A big part of that hardware, in turn, will go into solving the most basic problem of ray tracing: how do you figure out what a ray is intersecting with? The most common solution to this problem is to store triangles in a data structure that is well-suited for ray tracing. And this data structure is called a Bounding Volume Hierarchy.

Conceptually, a BVH is relatively simple – at least for the purposes of this article. Rather than testing every polygon to see if a ray interacts with it, the idea is to test a portion of a scene to see if it interacts with a ray, and then keep drilling down. If there is an intersection with that portion of the scene, then subdivide it into smaller portions and test again. And again. And again. All the way until you reach the individual polygon, at which point the ray testing is resolved.

For the computer scientists in the crowd, this might sound a lot like an application of a binary search, and it is. Each test allows for a significant number of options (in this case polygons) to be discarded as possible answers. This gets to the right polygon in just a fraction of the time. A BVH, in turn, is stored in what’s essentially a tree data structure, with each subdivision – called bounding boxes – stored as children of their parent bounding box.

Now the catch with BVH is that while it radically cuts down on the amount of ray intersection needed compared to a naïve implementation, it’s still not super cheap. A number of tests are still required for each ray, with both successful and failed tests adding to the total number of tests taken. And all of this is for a single ray, when a significant number of rays are going to be needed for each pixel. Which is why hardware acceleration of the process is so important (and not at all easy).
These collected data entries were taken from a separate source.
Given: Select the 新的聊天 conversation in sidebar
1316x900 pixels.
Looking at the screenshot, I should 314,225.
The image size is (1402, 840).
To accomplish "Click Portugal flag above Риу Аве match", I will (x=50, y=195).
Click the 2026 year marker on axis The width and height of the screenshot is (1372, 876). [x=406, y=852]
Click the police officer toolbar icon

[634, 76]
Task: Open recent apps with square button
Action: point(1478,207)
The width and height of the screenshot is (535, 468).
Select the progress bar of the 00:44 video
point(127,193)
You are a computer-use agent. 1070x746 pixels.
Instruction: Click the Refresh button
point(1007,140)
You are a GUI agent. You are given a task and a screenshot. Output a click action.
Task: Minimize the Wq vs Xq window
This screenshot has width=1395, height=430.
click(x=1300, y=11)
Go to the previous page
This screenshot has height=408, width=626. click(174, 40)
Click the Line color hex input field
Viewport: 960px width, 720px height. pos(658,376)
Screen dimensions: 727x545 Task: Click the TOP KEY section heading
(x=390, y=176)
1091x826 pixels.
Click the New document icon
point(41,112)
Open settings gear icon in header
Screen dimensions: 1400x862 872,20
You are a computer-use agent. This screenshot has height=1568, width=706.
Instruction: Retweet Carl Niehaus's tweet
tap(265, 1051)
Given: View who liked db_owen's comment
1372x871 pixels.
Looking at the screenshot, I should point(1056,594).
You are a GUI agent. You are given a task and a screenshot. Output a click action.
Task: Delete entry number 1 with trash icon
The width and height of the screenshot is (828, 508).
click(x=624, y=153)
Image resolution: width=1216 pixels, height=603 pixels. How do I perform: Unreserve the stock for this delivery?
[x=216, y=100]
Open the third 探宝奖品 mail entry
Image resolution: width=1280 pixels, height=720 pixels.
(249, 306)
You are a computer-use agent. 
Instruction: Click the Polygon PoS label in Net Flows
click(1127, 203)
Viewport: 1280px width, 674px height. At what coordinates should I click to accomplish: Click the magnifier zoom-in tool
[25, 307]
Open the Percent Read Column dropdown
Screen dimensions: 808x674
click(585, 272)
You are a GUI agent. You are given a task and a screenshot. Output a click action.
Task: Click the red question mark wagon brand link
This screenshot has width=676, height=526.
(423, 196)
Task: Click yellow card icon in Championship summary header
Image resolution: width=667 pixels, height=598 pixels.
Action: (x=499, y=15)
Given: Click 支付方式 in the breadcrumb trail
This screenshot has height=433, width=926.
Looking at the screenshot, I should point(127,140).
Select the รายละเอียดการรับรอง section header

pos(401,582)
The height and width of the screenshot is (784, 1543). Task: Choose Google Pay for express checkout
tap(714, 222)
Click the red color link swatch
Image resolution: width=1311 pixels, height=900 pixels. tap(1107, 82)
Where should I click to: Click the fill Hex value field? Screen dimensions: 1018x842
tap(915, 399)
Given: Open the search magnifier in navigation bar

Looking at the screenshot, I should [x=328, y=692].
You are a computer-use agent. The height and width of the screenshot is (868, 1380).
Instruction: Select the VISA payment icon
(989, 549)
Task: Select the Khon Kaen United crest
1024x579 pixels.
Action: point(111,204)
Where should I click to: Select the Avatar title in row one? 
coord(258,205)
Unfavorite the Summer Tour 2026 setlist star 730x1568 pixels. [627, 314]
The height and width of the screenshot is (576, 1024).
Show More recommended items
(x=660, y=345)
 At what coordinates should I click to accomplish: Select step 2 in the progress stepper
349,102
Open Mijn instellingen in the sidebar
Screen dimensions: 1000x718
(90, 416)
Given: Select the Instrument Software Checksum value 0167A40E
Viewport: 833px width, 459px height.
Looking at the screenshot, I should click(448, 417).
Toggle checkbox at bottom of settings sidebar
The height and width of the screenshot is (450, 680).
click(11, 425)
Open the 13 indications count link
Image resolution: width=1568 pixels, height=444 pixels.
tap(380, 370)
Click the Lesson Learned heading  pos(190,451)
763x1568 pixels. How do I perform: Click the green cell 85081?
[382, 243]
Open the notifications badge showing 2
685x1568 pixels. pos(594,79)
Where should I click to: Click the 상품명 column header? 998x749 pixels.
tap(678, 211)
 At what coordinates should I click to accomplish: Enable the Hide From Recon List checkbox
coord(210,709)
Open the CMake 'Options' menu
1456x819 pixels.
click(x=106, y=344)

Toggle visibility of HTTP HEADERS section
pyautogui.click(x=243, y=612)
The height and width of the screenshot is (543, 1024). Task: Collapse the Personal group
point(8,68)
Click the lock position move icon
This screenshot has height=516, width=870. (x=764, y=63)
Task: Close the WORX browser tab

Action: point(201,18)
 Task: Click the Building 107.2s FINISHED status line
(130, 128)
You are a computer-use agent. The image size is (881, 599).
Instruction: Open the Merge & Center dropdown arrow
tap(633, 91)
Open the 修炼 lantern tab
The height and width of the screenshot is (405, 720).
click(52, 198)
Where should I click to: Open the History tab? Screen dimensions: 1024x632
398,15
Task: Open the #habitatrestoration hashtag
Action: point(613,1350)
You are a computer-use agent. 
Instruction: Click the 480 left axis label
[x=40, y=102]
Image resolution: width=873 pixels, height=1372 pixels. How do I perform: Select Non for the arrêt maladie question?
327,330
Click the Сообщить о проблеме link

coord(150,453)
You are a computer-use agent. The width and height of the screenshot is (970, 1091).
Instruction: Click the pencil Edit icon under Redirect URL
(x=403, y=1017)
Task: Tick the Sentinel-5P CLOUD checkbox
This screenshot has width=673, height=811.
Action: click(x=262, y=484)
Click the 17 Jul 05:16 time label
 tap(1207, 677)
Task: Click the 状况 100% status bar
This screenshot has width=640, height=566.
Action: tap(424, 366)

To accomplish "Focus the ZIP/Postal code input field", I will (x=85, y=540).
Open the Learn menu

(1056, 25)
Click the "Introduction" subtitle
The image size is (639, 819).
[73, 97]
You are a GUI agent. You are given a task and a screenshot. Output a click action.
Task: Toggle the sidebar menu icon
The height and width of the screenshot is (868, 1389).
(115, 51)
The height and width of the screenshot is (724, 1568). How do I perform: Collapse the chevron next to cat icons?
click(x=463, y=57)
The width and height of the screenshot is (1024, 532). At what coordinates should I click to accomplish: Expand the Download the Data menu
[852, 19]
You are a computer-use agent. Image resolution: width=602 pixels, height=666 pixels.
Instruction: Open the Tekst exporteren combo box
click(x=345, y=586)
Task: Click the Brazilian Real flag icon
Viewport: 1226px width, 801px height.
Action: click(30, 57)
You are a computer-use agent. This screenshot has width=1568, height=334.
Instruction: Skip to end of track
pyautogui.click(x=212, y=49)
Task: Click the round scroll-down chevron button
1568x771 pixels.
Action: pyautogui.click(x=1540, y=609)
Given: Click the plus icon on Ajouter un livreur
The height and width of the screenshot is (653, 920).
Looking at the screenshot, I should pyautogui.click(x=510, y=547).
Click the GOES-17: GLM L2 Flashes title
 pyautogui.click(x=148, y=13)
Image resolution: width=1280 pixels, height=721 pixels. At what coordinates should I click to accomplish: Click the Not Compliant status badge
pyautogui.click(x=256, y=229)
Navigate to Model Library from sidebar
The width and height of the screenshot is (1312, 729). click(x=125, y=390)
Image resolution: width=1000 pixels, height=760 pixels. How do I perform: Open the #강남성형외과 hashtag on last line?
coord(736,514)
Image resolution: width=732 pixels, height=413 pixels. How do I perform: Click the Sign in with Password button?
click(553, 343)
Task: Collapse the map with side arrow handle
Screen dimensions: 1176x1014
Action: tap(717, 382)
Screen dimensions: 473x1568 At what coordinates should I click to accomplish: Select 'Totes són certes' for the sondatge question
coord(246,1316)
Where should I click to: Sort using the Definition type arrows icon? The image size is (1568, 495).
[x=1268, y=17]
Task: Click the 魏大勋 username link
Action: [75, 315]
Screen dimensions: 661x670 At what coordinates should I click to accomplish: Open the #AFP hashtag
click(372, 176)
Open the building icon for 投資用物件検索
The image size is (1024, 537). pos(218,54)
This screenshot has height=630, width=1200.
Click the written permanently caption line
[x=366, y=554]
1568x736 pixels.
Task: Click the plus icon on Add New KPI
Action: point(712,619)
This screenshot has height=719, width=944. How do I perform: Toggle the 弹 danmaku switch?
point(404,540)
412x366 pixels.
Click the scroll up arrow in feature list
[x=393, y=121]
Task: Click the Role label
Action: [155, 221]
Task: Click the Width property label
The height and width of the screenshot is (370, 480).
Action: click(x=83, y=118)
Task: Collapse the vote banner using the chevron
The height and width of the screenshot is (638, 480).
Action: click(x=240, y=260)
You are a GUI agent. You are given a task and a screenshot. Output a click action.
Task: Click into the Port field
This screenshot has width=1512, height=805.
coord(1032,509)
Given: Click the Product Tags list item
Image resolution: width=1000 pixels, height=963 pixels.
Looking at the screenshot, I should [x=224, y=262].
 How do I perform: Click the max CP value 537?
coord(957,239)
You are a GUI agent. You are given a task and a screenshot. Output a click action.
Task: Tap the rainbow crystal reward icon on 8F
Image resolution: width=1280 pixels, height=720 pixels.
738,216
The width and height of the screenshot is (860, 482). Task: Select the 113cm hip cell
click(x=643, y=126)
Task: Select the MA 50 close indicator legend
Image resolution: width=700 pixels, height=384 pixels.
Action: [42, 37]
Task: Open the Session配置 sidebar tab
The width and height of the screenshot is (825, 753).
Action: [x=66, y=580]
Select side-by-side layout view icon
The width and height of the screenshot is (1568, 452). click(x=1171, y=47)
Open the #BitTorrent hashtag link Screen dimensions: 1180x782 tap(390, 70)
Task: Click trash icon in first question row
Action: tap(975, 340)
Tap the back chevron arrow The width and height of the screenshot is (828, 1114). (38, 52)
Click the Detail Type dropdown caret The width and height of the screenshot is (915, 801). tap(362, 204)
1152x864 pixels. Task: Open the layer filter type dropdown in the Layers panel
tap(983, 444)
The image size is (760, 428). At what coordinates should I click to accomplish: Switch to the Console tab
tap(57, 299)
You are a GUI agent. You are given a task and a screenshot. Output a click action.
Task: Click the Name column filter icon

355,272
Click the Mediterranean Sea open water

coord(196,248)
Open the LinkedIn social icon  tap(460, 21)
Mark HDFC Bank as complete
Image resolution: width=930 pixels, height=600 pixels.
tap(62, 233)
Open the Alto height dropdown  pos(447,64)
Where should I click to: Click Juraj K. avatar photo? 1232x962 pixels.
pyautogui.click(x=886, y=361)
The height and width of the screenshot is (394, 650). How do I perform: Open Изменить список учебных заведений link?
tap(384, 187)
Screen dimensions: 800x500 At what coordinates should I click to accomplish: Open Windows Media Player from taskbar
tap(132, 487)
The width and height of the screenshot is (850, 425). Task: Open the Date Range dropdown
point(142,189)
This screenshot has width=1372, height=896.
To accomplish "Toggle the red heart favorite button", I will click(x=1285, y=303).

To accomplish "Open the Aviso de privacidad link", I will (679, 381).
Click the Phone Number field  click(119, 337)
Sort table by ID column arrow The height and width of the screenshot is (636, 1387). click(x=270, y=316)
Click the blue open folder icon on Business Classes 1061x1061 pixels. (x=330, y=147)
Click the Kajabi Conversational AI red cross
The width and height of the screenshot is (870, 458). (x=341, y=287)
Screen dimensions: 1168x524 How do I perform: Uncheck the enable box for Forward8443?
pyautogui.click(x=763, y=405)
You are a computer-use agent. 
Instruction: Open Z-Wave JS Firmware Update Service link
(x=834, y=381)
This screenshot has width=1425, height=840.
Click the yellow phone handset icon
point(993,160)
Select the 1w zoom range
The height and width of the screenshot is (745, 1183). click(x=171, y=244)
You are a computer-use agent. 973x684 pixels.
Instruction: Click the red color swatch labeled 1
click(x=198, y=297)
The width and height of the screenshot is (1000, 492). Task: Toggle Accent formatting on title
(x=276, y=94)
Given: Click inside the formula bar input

The other major computational cost here is that BVHs themselves aren’t free. One needs to be created for a scene from the polygons in it, so there is an additional step before ray casting can even begin. This is more a developer concern – when can they modify and reuse a BVH versus building a new one – but it’s another step in the process. Furthermore it’s an example of why developer training and efficient engine implementations are so crucial to the process, as a poor implementation can make ray tracing much too slow to be viable.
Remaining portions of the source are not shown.